--- YOUR INSTRUCTIONS ---
Rewrite the lines starting with the one that contains "The width and height of the screenshot is (896, 1323)." and going through the end of the records, swapping "arrow" for "chevron" and leaving everything else unchanged.

Dataset records:
— BEGIN —
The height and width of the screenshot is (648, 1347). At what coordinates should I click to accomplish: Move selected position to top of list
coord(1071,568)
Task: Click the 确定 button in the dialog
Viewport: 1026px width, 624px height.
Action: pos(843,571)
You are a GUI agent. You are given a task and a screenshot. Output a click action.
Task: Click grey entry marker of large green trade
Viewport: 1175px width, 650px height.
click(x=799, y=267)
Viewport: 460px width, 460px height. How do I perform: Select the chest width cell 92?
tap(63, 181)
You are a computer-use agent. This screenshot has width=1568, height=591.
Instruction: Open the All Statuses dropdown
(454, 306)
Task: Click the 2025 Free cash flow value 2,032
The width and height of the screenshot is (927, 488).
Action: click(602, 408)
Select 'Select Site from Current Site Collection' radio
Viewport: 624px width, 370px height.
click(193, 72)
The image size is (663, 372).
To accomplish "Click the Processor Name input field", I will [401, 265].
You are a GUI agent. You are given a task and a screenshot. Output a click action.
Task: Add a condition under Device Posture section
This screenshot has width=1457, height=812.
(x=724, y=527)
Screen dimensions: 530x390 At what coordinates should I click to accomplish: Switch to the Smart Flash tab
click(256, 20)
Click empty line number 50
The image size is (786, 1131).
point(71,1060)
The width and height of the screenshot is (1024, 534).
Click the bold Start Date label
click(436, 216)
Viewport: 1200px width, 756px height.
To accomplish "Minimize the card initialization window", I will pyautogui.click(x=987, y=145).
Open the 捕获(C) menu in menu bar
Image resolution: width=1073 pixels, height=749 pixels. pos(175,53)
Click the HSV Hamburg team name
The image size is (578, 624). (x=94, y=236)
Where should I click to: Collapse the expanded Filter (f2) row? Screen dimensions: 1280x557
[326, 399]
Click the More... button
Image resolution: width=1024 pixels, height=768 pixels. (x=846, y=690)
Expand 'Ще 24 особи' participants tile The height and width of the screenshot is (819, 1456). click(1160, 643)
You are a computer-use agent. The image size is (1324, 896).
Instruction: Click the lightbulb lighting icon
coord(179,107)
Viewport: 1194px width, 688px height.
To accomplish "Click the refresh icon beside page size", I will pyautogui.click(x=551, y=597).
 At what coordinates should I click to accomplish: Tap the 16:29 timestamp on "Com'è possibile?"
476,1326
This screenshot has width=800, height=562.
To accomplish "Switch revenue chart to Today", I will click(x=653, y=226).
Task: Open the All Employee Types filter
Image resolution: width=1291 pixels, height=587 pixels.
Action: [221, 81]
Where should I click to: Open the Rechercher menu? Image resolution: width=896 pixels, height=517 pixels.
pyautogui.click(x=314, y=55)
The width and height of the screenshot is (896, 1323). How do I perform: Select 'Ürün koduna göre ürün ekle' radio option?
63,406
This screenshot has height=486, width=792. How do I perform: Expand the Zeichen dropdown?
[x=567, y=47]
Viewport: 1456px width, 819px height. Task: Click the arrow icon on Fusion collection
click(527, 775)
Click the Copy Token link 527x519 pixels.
— END —
--- EXPECTED OUTPUT ---
The width and height of the screenshot is (896, 1323). How do I perform: Select 'Ürün koduna göre ürün ekle' radio option?
63,406
This screenshot has height=486, width=792. How do I perform: Expand the Zeichen dropdown?
[x=567, y=47]
Viewport: 1456px width, 819px height. Task: Click the chevron icon on Fusion collection
click(527, 775)
Click the Copy Token link 527x519 pixels.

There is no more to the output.